Il gioco è una componente continua e indissociabile delle attività. In effetti esso è la manifestazione essenziale dell'infanzia che ne caratterizza tutte le attività - sensomotorie, socioaffettive, costruttive, espressive e intellettuali. Dal lato intellettuale esso si configura come tipica forma dell'attività conoscitiva infantile.

L'apprendimento attraverso il gioco fa sentire il bambino inventore e protagonista delle sue azioni, sviluppa e arricchisce la sua creatività, soddisfa le sue esigenze affettive ed espansive; gli consente di avere un contatto più vivo e plastico con la realtà, serve come condizione e avvio alla socialità, perché esige il rispetto delle regole che comportano controllo, attenzione, sforzo e spirito di collaborazione (Cinguetti, 1971). È giocando, quindi, e soltanto mentre gioca, che il bambino è in grado di essere creativo e di fare uso dell'intera personalità, ma soprattutto di scoprire se stesso.

Sviluppo affettivo-emotivo

Lo sviluppo affettivo si verifica nel senso del costituirsi e del progressivo affinarsi sia di rapporti a carattere positivo, contrassegnati cioè da amicizia, attaccamento, amore nei confronti delle persone, luoghi, oggetti che formano l'ambiente psicologico del bambino, sia di rapporti a carattere negativo, contraddistinti cioè da inimicizia, risentimento, repulsione, gelosia. Compito dell'educatore e intento del programma è fare in modo non solo che si sviluppino e si consolidino i rapporti affettivi del primo tipo, ma che gradualmente cresca nel bambino la capacità di dominare tensioni e impulsi .

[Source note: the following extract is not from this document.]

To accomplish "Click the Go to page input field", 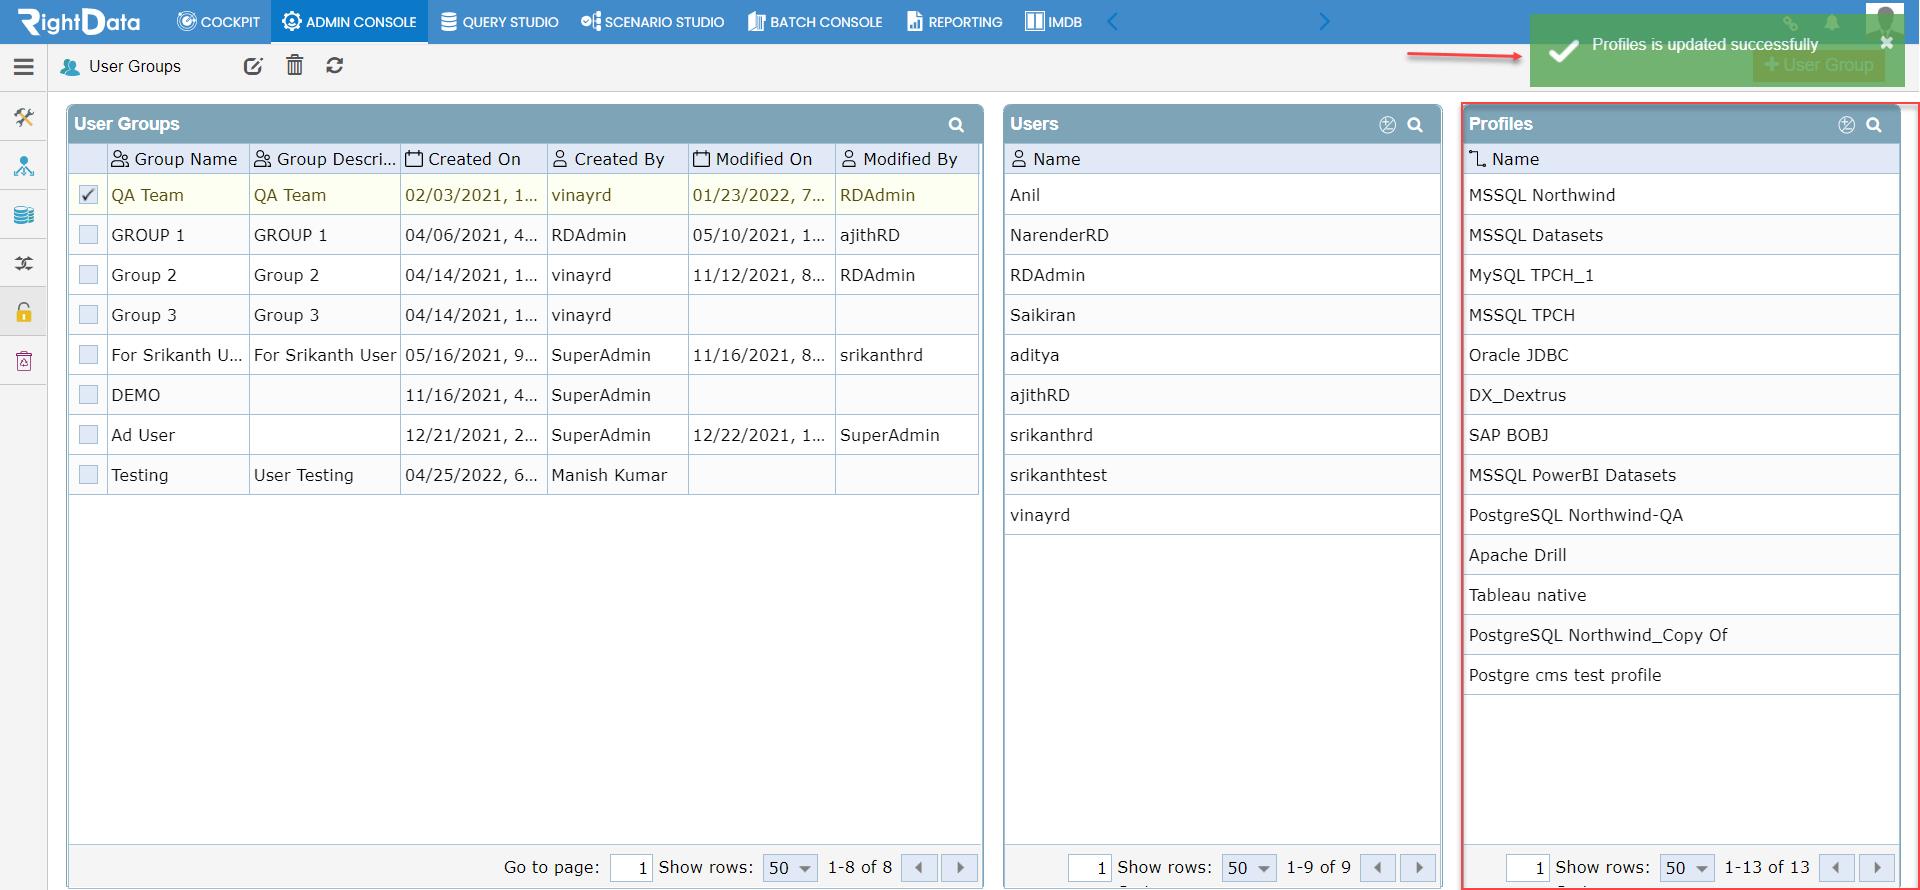I will click(631, 868).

Educazione morale e sociale

Gli altri due momenti didattici su cui i programmi pongono particolare accento sono gli aspetti morale e sociale dell'educazione.). L'acquisizione di norme morali è alla base dello sviluppo di un comportamento genuinamente sociale. Le norme infatti riguardano spesso il comportamento del bambino nei confronti degli altri: il rispetto delle regole di un gioco, la lealtà, la sincerità, la solidarietà e l'aiuto reciproco sono infatti forme di comportamento morale in situazioni sociali (Francescato e Putton, 1990). Così un gioco di gruppo, un lavoro eseguito in collaborazione con i compagni, l'attesa del proprio turno in un'attività, il prestito spontaneo di un giocattolo segnano il primo avvio alla socializzazione, e si tratterà di un avvio efficace e promettente perché considerato in chiave esperienziale e vissuta, e non precettistica e formale (Dewey, 1949).

Educazione intellettuale

L'ultima fase educativa è quella intellettuale. Agli albori della psicologia scientifica, l'intelligenza veniva concepita o come una facoltà data una volta per tutte o come un sistema di associazioni meccanicamente acquisite. Attualmente la ricerca in questo ambito ha aperto nuove frontiere.